OpenStreetMap

iboates's Diary

Recent diary entries

I am a developer at an energy research institute, and so the topic of electric vehicles and charging stations is one that comes up often in my discussions with colleagues. One colleague mentioned that they were struggling to do a study in a specific city but was lamenting how hard it was to find data for them. Naturally, I suggested using OSM.

While not outright shot down, the idea was politely dismissed, citing that the OSM data is simply too unreliable and not detailed enough to perform the kind of analysis that they wanted. My initial reaction was to jump to the defense of OSM, but I realized that I don’t really know the data quality of this specific corner of the database.

I was already planning to attend the Karlsruhe OSM hackacthon at Geofabrik on February 26th and 27th, and so I decided I would make it my mission to analyze the quality of the charging station data as deeply as I could in those two days (and some time thereafter). Obviously, as with any analysis of OSM quality, seemingly simple questions balloon into exponentially difficult answers, fraught with tedious subtleties.

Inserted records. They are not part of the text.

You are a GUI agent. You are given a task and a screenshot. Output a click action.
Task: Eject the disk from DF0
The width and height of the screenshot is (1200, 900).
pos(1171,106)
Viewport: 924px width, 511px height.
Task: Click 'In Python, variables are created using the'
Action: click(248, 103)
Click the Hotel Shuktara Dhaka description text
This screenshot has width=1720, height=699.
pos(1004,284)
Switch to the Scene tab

Despite this, I have come to a few conclusions that I thought I should share that are specifically targeted at assessing the quality of OSM charging station data for use in electrical engineering research. First, here are some definitions I will use so as not to repeat tedious, specific technical definitions:

  • Charging station: An OSM feature tagged with “amentiy=charging_station”
  • Charging station point: Such a feature with a “node” geometry type
  • Charging station polygon: Such a feature with a “way” geometry type

I have also attached a dump of a PostGIS database which I was able to create using osm2pgsql (specifically the flex-output). I used this database in my analysis, and have written some queries in this post that are used to illustrate my points, when executed on an instance of this database. Special thanks to Jochen Topf and Sarah Hoffman for both developing these utilities and helping me directly in using them.

Confusion about capacity

It seems that there is a fair bit of confusion regarding the “capacity” tag on charging stations The confusion is not unfounded, however. “Capacity” in the context of electrical engineering refers to the maximum power of an output device. As a result, there are many (not a majority, but still many) charging stations on OSM that store this “electrical capacity” as opposed to the “people capacity” which is more standard for anything on OSM, and is defined quite clearly on the wiki.

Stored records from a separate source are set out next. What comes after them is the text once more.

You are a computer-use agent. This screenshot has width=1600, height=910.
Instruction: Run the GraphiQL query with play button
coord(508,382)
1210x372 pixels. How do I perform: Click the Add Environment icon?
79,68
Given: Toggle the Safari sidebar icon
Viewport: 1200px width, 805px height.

To dig into this a bit, we can observe that the vast majority of charging stations are points. At the time of writing, there are 87 098 points and 930 ways (as well as 38 relations, but I did not investigate this any further since the wiki indicates that it should not be used on those) (source).

It is quite difficult to determine if a charging station has its power rating mistagged as its capacity, since there is no reliable way to determine the actual capacity without going to the charging station itself and counting the number of sockets.

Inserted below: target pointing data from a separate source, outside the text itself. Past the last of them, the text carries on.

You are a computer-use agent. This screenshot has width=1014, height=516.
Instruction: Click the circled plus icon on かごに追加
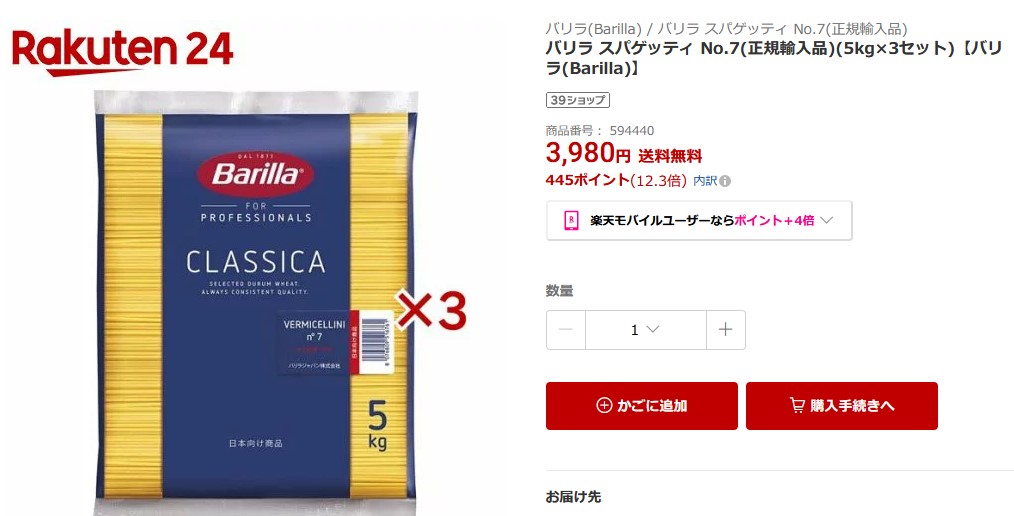pyautogui.click(x=604, y=405)
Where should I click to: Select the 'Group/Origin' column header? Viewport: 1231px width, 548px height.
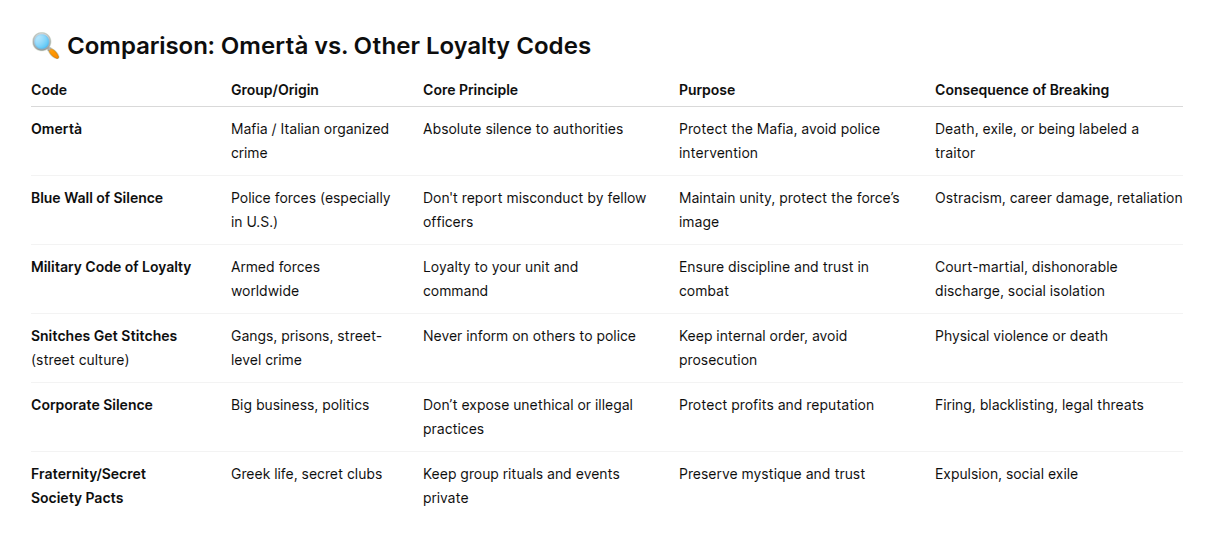click(x=275, y=90)
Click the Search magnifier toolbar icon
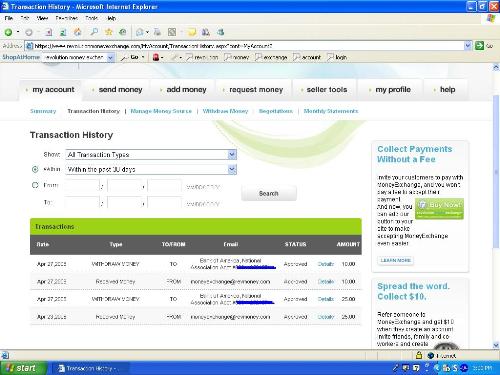This screenshot has width=500, height=375. (94, 32)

Despite this, I have come up with a few criteria that I think that identify charging stations with capacity-related tagging issues.

Capacity is not completely numeric

The wiki is (at least at the time of writing) explicit on this:

“The number of vehicles that can be charged at the same time at a amenity=charging_station” (source)

In all cases, even outside of charging stations, it seems that this tag should be completely numeric. Any instance of a non-numeric character indicates that there is definitely something wrong, even if it is just a typo. All of the following cases, except the last one, can be see when executing this query:

select
    cs.node_id,
    cs.capacity as capacity
from
    charging_station cs
where
    cs.capacity !~ '^[-+]?[0-9]*\.?[0-9]+([eE][-+]?[0-9]+)?$';

Specifying the power unit

This criteria catches a very common instance of this misconception, when a mapper has tagged the capacity with a number, followed by a power rating in kilowatts. Here is an example of this happening, although it takes many shapes and forms, with & without spaces, capitalizing either the “k” or the “w”, etc. To me, this is an immediately obvious as a mistake, and these values should be moved to the “socket::output” subtag.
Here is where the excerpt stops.